Académicos da teoria queer, como Jack Halberstam e Paul B. Preciado, questionam as fronteiras fixas entre sexo, género e sexualidade. Preciado, em particular, em obras como Testo Junkie (2008), aborda a transição de género e a "biopolítica" do corpo, sugerindo que os avanços tecnológicos e sociais permitem maior autonomia individual sobre a identidade de género.

Em alguns círculos académicos e ativistas, há posições mais radicais que defendem que género deve ser tratado como algo inteiramente autodeterminado, independentemente de características biológicas. Essas ideias frequentemente encontram críticas de outros académicos que alertam para o risco de negligenciar aspetos materiais, como as diferenças biológicas que têm relevância em áreas como saúde e medicina. Nem toda a academia concorda com essas perspetivas.
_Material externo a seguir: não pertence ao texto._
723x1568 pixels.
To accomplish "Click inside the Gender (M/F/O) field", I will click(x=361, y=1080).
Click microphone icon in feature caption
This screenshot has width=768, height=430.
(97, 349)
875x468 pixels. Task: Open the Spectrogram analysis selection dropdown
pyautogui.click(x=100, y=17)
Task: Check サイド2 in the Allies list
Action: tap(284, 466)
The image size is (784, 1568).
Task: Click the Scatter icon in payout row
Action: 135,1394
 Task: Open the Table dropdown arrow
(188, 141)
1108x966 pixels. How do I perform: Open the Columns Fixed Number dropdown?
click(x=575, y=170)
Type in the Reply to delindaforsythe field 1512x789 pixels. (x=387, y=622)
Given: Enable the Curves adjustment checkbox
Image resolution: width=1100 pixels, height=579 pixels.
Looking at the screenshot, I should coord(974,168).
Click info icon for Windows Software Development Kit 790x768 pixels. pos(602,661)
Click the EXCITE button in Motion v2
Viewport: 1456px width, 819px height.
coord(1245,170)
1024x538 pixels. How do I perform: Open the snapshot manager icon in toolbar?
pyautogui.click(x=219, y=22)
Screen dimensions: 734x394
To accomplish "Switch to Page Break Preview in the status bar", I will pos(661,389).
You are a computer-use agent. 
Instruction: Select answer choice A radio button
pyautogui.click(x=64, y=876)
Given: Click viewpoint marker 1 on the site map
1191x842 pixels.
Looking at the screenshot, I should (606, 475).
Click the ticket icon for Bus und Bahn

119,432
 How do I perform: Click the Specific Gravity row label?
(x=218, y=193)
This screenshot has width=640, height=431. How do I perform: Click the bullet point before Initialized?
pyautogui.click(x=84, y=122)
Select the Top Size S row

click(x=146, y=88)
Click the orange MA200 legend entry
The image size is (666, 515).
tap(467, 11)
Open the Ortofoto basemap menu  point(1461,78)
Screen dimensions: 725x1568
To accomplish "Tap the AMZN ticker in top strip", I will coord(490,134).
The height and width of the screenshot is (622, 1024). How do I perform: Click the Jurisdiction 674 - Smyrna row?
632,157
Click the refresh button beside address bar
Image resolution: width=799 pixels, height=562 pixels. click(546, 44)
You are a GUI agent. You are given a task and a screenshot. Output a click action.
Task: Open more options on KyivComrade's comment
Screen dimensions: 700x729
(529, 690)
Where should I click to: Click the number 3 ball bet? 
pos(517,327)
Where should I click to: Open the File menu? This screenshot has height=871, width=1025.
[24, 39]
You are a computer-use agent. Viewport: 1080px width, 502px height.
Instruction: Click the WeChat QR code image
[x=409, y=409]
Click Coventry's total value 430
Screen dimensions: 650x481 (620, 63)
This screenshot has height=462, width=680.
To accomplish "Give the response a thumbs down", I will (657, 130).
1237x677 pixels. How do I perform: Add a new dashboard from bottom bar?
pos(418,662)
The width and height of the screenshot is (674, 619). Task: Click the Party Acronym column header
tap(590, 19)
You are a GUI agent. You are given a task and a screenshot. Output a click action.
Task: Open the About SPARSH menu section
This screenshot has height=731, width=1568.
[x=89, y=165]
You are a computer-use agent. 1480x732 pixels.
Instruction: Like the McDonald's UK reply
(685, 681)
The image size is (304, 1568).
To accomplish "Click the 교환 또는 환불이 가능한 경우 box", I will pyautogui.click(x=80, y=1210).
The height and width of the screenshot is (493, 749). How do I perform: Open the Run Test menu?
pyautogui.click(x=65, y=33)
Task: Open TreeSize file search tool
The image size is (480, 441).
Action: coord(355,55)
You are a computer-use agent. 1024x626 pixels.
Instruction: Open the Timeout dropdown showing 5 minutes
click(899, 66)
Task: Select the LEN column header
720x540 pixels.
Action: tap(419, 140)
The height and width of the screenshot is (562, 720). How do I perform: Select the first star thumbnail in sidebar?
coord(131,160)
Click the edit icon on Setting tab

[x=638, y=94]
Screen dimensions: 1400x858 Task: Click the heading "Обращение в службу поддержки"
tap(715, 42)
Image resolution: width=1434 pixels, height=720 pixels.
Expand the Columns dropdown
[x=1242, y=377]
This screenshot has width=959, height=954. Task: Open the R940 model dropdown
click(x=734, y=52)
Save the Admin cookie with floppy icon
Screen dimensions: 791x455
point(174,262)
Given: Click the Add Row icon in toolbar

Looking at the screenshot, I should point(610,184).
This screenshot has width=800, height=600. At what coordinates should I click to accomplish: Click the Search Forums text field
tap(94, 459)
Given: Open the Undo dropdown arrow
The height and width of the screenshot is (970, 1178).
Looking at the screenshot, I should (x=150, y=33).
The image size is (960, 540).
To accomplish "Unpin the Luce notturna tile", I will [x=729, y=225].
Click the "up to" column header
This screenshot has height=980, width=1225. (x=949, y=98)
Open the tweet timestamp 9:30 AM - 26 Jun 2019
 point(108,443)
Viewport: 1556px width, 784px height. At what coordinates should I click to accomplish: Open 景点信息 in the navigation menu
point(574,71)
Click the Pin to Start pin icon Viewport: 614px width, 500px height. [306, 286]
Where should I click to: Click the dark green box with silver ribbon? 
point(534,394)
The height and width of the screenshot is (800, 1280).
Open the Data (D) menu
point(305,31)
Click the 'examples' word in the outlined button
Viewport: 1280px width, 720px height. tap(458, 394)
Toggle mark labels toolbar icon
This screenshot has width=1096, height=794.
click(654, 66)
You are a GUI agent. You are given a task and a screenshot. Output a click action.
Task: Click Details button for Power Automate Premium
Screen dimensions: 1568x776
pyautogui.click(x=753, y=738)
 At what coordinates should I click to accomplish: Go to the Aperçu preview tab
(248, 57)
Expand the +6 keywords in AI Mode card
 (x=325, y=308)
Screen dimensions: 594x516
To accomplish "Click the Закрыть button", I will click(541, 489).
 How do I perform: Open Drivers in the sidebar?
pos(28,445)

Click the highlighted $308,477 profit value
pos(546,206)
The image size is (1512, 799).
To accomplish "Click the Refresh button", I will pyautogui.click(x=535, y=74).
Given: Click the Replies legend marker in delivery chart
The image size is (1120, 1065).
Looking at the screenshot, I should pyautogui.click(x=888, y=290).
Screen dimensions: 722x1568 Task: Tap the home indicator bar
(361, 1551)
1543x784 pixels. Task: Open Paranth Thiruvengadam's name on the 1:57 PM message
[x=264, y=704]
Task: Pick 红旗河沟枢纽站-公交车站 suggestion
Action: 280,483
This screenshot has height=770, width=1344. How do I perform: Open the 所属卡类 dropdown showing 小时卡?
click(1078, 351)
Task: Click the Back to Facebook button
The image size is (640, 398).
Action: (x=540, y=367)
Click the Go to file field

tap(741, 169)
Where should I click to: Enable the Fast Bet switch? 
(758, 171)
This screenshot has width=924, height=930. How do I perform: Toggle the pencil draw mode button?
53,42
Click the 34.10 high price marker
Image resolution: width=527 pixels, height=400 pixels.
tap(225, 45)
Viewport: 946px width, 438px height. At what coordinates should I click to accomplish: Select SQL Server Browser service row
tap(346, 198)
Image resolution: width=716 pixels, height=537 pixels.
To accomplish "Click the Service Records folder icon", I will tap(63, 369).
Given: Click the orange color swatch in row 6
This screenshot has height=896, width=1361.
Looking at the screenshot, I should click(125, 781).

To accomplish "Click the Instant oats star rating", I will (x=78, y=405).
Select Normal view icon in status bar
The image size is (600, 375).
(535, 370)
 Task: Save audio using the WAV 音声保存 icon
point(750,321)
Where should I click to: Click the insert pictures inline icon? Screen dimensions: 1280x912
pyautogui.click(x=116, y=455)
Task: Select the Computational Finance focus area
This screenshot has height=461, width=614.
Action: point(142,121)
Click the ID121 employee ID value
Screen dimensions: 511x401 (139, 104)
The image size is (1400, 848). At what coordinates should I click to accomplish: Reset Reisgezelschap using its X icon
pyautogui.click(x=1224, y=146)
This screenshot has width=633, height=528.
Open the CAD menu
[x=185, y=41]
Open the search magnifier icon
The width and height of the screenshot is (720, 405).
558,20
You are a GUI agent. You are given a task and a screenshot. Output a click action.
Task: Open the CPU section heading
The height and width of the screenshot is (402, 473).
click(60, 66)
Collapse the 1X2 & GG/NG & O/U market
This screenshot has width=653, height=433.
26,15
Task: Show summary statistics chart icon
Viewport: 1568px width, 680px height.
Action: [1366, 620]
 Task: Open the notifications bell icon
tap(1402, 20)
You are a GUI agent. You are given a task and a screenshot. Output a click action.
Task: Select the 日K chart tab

Feministas materialistas, como Germaine Greer e Sheila Jeffreys, e teóricas como Kathleen Stock, criticam a desvinculação completa entre género e biologia, argumentando que isso pode apagar as experiências concretas das mulheres como classe social, definida, em parte, por características biológicas.

Sullivan argumenta que a "moda woke" se espalhou rapidamente pelas universidades, particularmente nas áreas de humanidades e ciências sociais, por algumas razões, entre as quais avulta a pressão social e o conformismo. Professores e estudantes sentem-se compelidos a alinhar-se a essas ideias para evitar represálias ou ostracismo. Muitas universidades adotaram códigos de conduta e programas que reforçam essas perspetivas, limitando o espaço para debates genuínos. A academia reflete e amplifica as tendências culturais de justiça social que dominam redes sociais e movimentos ativistas.

A "absurdidade" a que ele se refere incluem-se a noção de que género é puramente uma construção social e pode ser redefinido indefinidamente. É a rejeição de ideias científicas tradicionais em nome de "epistemologias alternativas". Os wokes fazem passar a ideia de que discordar de determinados posicionamentos é automaticamente sinal de opressão ou preconceito. Muitos académicos, mesmo progressistas, apontam que o movimento atual carece de bom senso, ou seja, não está escrito na pedra que a estupidez seja obrigatória. A questão que ele coloca, e que muitos compartilham, é se essas tendências representam um avanço para a justiça social ou um retrocesso intelectual.